Dawn S. Milliner
Mayo Clinic, USA
Dr. Milliner is a member of the Divisions of Nephrology and Pediatric Nephrology, Departments of Internal Medicine and Pediatrics at the Mayo Clinic College of Medicine. She conducts research in pediatric stone disease, oxalate, and inherited forms of nephrolithiasis. She chaired the Seventh International Workshop on Primary Hyperoxaluria, served as chair of the Scientific Advisory Board of the Oxalosis and Hyperoxaluria Foundation and is past president of the Research on Calculus Kinetics Society. Dr. Milliner is medical director for the Mayo Clinic Hyperoxaluria Center and is principal investigator for the Rare Kidney Stone Consortium, funded by the NIH.

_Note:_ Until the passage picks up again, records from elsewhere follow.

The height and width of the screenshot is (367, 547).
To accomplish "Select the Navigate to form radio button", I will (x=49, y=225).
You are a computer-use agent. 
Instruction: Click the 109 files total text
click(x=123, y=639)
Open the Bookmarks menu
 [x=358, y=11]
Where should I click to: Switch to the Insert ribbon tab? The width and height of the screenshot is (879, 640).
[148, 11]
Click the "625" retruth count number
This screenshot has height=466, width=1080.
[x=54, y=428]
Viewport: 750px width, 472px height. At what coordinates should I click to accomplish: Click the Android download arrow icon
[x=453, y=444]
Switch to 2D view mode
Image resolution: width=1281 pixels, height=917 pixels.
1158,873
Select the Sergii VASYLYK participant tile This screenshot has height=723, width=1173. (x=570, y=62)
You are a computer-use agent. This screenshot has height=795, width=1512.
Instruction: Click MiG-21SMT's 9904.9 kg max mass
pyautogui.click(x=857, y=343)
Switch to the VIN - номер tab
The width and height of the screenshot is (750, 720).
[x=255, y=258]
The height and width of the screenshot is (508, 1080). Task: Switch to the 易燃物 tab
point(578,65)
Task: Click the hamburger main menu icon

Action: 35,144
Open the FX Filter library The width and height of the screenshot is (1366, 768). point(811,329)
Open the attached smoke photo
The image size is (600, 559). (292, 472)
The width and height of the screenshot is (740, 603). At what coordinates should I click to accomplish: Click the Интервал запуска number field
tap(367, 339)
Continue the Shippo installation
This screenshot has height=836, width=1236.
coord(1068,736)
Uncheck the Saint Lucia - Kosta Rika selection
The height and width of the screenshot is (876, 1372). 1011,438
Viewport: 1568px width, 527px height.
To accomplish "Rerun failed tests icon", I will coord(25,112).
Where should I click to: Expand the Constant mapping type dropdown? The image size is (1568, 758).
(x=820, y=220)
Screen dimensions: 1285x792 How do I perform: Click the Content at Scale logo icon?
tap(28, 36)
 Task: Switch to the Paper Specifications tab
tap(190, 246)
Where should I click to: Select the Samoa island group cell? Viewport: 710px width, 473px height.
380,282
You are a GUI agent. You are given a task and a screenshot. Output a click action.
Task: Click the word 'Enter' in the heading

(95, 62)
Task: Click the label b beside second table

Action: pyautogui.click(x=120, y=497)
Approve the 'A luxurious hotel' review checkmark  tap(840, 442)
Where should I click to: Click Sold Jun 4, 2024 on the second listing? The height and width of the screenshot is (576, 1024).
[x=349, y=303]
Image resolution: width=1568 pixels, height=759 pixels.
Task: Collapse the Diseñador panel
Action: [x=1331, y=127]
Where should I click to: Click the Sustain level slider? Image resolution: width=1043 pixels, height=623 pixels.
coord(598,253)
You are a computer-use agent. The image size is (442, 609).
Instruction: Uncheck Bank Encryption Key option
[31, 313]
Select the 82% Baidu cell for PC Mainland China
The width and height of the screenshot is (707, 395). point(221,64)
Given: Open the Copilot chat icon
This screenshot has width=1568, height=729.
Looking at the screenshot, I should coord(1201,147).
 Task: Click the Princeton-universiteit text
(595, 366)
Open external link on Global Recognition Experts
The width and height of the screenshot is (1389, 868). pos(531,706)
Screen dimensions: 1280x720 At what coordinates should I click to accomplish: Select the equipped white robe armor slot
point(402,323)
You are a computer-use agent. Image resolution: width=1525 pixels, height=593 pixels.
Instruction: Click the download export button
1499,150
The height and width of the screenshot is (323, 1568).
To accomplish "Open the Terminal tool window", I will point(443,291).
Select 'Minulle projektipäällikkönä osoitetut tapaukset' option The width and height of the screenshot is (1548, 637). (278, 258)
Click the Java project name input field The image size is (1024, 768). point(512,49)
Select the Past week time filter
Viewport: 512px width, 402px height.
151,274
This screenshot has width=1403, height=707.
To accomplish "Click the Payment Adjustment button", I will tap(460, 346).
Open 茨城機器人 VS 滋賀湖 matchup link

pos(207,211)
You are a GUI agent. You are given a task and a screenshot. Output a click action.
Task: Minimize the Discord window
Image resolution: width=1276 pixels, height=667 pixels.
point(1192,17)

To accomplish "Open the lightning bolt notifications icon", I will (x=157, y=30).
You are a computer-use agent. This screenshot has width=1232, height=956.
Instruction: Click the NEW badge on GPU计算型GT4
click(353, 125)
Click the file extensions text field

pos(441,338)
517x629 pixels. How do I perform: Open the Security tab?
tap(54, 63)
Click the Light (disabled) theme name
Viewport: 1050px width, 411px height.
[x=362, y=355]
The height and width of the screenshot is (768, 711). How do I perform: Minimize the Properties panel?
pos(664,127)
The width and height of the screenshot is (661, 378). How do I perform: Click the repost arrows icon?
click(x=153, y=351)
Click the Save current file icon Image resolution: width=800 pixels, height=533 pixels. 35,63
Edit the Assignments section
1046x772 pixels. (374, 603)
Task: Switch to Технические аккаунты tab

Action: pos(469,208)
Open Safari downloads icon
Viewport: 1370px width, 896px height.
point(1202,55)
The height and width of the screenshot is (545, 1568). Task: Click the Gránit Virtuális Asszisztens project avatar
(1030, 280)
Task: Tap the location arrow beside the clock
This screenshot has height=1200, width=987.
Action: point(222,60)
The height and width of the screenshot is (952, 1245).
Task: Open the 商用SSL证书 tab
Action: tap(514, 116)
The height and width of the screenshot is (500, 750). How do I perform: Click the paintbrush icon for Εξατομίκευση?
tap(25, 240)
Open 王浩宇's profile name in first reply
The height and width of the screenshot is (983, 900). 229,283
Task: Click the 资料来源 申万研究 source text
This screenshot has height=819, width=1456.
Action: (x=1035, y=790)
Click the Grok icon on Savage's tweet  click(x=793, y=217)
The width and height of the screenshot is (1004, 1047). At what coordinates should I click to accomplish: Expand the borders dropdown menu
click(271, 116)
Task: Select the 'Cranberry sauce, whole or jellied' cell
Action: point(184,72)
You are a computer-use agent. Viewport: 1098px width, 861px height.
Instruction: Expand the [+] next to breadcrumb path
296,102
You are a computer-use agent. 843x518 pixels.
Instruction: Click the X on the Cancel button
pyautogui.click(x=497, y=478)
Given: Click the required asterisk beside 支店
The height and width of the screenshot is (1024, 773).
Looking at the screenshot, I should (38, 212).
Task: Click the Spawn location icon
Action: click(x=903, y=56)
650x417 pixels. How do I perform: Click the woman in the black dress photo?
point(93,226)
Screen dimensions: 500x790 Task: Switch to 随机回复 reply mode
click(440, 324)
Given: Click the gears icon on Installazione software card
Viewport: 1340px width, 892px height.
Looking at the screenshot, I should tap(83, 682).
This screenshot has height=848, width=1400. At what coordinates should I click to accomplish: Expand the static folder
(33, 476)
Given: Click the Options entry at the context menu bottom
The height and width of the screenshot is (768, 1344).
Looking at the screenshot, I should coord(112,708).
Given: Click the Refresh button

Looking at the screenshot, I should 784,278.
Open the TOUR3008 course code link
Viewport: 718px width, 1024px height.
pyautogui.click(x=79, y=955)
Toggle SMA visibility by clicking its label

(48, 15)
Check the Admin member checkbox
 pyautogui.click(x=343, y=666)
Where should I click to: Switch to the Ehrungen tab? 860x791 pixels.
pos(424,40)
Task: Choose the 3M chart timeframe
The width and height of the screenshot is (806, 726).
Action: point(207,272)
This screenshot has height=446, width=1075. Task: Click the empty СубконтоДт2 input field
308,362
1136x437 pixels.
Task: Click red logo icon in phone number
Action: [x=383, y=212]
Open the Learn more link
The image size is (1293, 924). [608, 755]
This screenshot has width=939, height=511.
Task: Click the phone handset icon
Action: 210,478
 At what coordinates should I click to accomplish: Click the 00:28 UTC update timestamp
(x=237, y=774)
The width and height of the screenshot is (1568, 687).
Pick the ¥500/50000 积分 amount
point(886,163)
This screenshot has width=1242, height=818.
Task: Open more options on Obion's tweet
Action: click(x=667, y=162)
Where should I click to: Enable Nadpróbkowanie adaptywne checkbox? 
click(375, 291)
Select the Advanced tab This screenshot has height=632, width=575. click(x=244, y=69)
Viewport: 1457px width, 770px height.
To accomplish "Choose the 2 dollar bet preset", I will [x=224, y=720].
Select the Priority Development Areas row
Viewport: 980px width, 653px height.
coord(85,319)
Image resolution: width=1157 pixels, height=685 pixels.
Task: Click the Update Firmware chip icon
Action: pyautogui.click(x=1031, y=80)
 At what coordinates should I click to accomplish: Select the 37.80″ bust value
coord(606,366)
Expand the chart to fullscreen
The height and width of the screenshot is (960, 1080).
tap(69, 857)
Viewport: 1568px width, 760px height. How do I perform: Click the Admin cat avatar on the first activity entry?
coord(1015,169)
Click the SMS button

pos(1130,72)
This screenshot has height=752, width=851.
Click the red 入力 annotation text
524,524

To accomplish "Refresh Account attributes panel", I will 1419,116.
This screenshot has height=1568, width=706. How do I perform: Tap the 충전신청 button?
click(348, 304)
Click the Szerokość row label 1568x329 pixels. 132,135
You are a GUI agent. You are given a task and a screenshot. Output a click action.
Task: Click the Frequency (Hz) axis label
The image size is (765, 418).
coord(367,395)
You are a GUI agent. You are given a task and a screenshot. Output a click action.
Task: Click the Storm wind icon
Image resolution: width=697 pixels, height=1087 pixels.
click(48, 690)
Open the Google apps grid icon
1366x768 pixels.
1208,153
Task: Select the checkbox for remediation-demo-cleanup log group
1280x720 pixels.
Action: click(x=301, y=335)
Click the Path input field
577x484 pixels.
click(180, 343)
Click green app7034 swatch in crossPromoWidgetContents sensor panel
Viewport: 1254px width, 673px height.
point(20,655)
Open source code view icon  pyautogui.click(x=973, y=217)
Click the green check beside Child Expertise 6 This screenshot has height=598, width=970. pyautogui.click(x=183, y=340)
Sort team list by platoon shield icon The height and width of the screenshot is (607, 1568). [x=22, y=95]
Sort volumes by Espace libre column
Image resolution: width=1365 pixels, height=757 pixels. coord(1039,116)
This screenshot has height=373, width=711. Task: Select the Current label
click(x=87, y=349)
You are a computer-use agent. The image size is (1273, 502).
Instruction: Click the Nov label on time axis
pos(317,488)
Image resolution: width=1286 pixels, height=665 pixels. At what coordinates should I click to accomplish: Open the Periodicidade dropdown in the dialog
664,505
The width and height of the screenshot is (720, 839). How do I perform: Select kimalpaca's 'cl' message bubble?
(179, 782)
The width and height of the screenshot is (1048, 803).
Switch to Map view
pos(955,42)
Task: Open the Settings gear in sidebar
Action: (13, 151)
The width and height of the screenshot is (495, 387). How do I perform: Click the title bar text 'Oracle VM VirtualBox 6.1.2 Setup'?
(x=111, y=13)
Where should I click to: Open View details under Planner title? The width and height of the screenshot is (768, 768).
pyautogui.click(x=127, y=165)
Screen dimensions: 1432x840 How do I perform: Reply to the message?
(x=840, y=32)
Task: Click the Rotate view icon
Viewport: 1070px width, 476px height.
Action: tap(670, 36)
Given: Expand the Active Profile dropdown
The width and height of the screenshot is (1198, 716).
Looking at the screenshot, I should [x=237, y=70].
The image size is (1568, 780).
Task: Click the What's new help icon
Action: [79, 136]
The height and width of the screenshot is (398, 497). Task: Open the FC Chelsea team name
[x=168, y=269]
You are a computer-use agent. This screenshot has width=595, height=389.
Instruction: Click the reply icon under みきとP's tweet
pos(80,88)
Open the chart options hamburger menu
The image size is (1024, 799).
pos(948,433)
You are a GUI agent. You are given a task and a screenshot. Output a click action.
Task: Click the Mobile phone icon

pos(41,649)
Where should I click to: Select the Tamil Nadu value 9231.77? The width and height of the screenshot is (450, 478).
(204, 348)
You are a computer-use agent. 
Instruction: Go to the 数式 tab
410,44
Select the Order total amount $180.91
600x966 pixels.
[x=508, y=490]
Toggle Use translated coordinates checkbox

The prevalence of kidney stones is high and stone formation is associated with CKD and end stage kidney disease. High concentrations of oxalate in the urine pose risk not only for calcium oxalate urolithiasis, but also for kidney disease caused by deposition of calcium oxalate crystals in kidney tubules and interstitium. Crystal induced inflammation and subsequent fibrosis can cause chronic progressive, or acute, loss of kidney function. Gut flora play a role in bioavailability of oxalate in the intestinal lumen and a number of disease states increase oxalate absorption from the gut. Any intestinal disease that impairs fat absorption, such as Crohn’s disase, pancreatic insufficiency, or short bowel syndrome can lead to enteric hyperoxaluria. Management of the epidemic of obesity is increasing the frequency of enteric hyperoxaluria through use of medications such as orlistat and increasing numbers of gastric bypass procedures performed in many parts of the world. Malabsorbtive procedures, more effective for weight loss, are associated with hyperoxaluria and stones. Inherited forms of primary hyperoxaluria result in the highest urine oxalate observed in human disease. The hyperoxaluria is lifelong and kidney failure is frequent. Three types of primary hyperoxaluria have been recognized. They differ in the severity of hyperoxaluria and stone disease, and in the frequency of end stage kidney disease. Kidney stones and kidney failure related to hyperoxaluria are increasingly recognized. Mechanisms of kidney injury, treatments available and under investigation, and clinical management of patients with advanced oxalate related kidney disease will be discussed.